- _Passage shown_:
American judge (1852-1933)

William Stryker Gummere (/gʌˈmɛər/; June 24, 1852 – January 26, 1933) was an American lawyer who served as chief justice of the Supreme Court of New Jersey. He was also captain of the Princeton football team that met Rutgers in 1869 in the first intercollegiate American football game.

==Biography==
Gummere was born in Trenton, New Jersey, on June 24, 1852, to Barker Gummere and Elizabeth Chambers (Stryker) Gummere. His father was from a “prominent Quaker family of Burlington County,” and was a local lawyer and Clerk of Chancery Court for a time and a leading member of the state bar. A brother, Samuel R. Gummeré, served as United States Ambassador to Morocco.

===College===
Gummere was captain of the Princeton football team (the school was officially named the College of New Jersey during the time he attended). Tradition holds that Gummere personally accepted Rutgers’ challenge to play a series of three football games after Princeton had given them a thumping in baseball. In 1869–70, he roomed with Jacob Edwin Michael, known as "Big Mike", the star of the football team. He is known as one of the seven founders of college football by the College Football Hall of Fame.

- _Requirement_: Continue the biography of William Stryker Gummere above, picking up after its last sentence.

- _Material shown_:
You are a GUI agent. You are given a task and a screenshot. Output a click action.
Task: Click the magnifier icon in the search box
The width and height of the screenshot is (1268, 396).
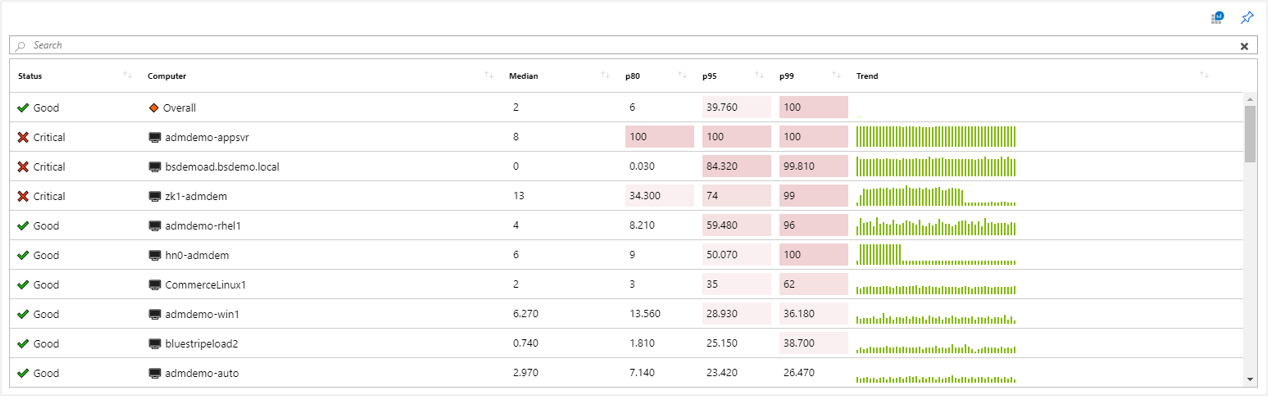(21, 46)
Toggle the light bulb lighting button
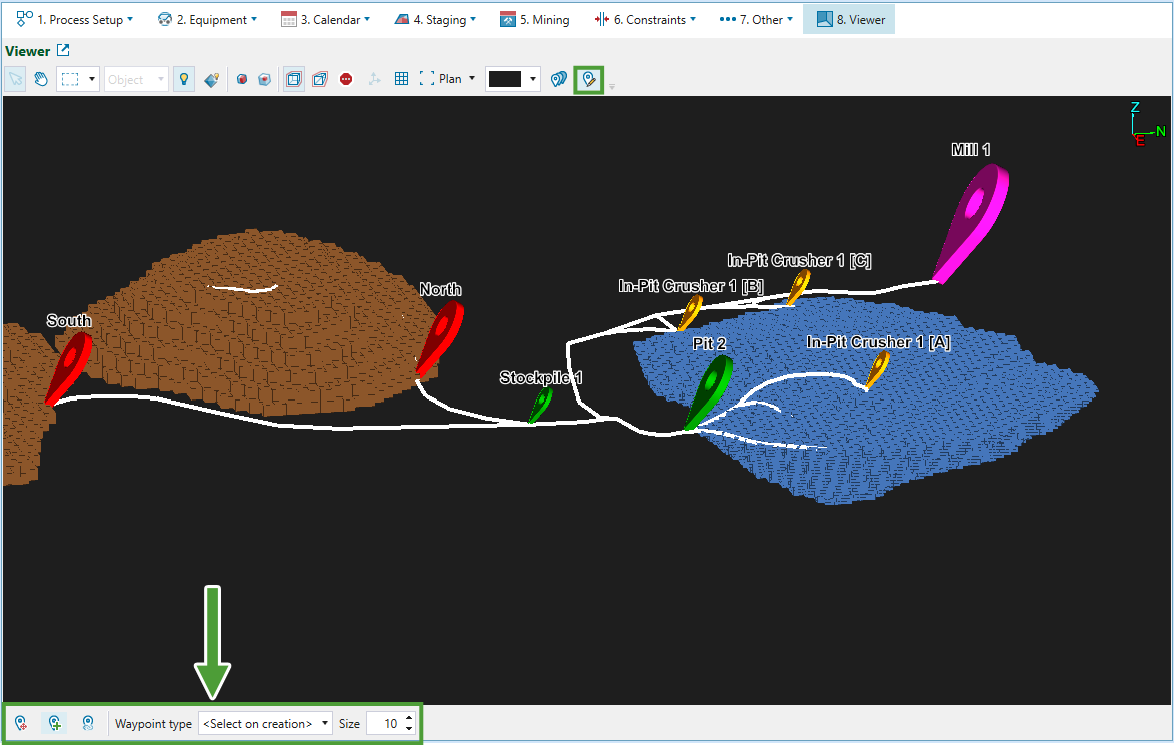The height and width of the screenshot is (745, 1176). (x=183, y=79)
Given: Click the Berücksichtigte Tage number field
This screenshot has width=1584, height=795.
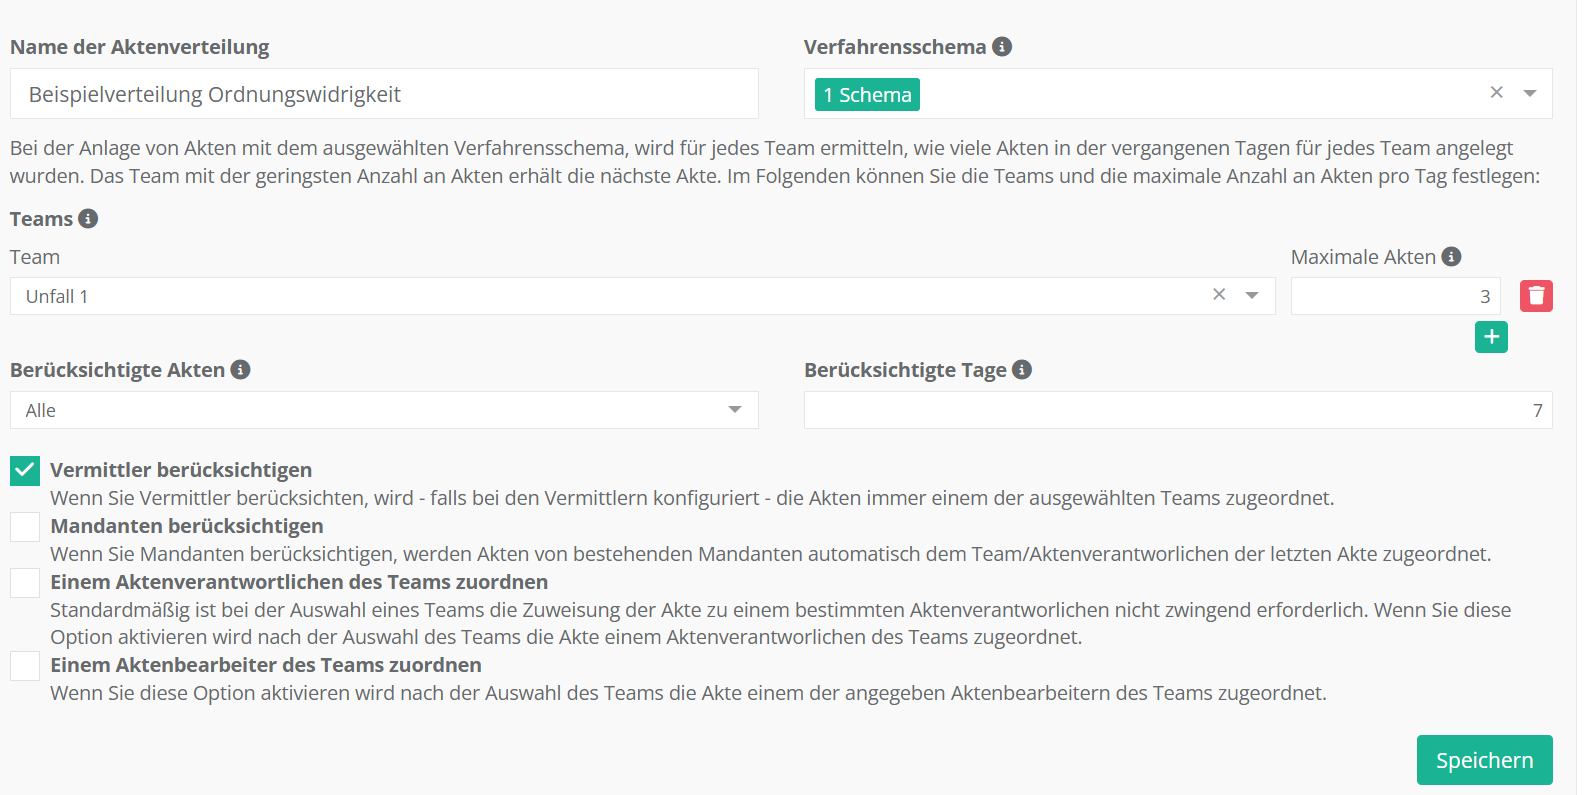Looking at the screenshot, I should tap(1177, 410).

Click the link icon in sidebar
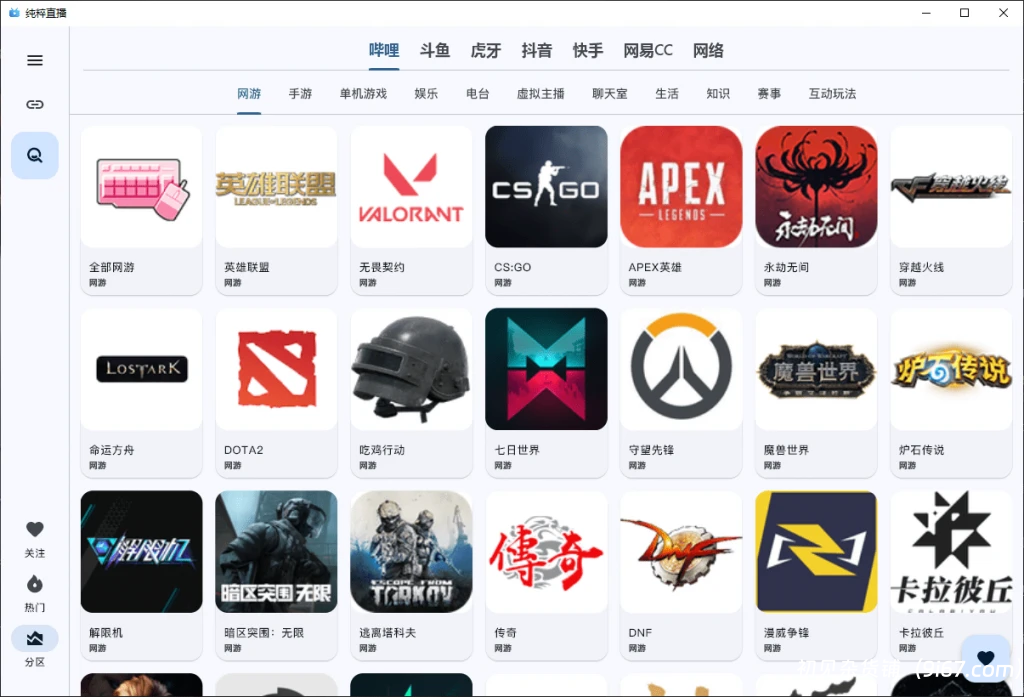[35, 104]
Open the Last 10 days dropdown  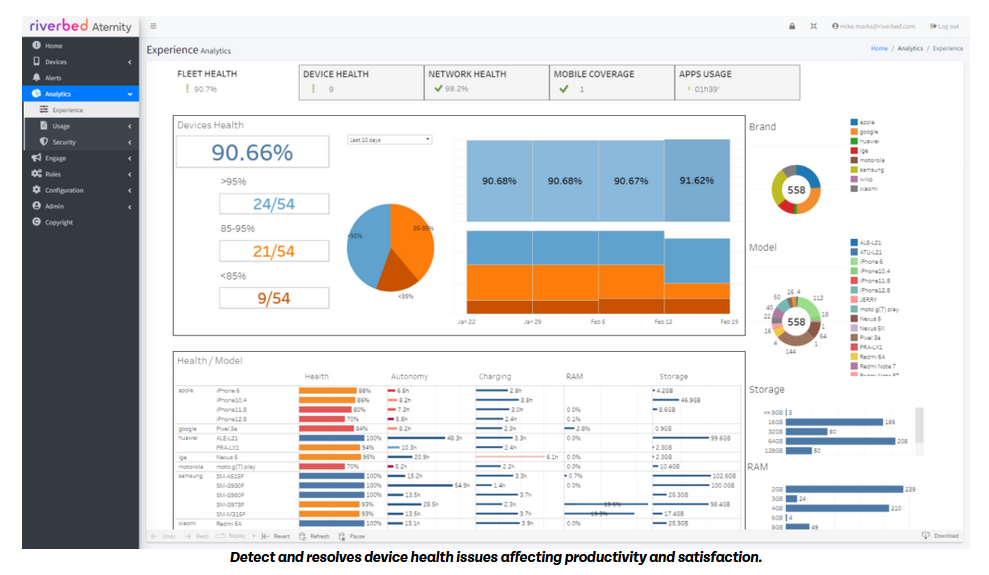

- _Response to the task_:
In addition to playing football for Princeton, Gummere also played second-base for the Princeton Tigers baseball team. He is credited as the inventor of the "hook-slide." In an exhibition game between Princeton and the Philadelphia Athletics in the spring of 1870. Gummere, a great center fielder, got to first on a base hit and started to steal second. On the way down he saw that the catcher's throw would get to the bag ahead of him. Knowing that the catcher always threw the ball shoulder high and that the second baseman, Al Reach (later a manufacturer of sporting goods), invariably turned around to tag the runner standing up, Gummere threw himself feet first at the bag and buried his face in his right arm for protection. When the second baseman turned to tag him, he discovered Gummere stretched out under his feet, safely out of reach.

===Career===
After graduating from Princeton in 1870 at the age of 18, Gummere studied law at his father's law office in Trenton and was admitted to the bar in 1873, the same year he received his A.M. from Princeton. Gummere received an honorary LL.D. in June 1902 from Princeton. In the Class of 1870's 20th reunion book, Gummere said he was a Republican. "Consequently," he added, "I have never held office. Republicans don't as a usual thing hold office in New Jersey." This pessimism proved premature because five years later a Democratic governor appointed Gummere to the Supreme Court of New Jersey, and six years after that a Republican governor appointed him Chief Justice, a position he held until his death 32 years later.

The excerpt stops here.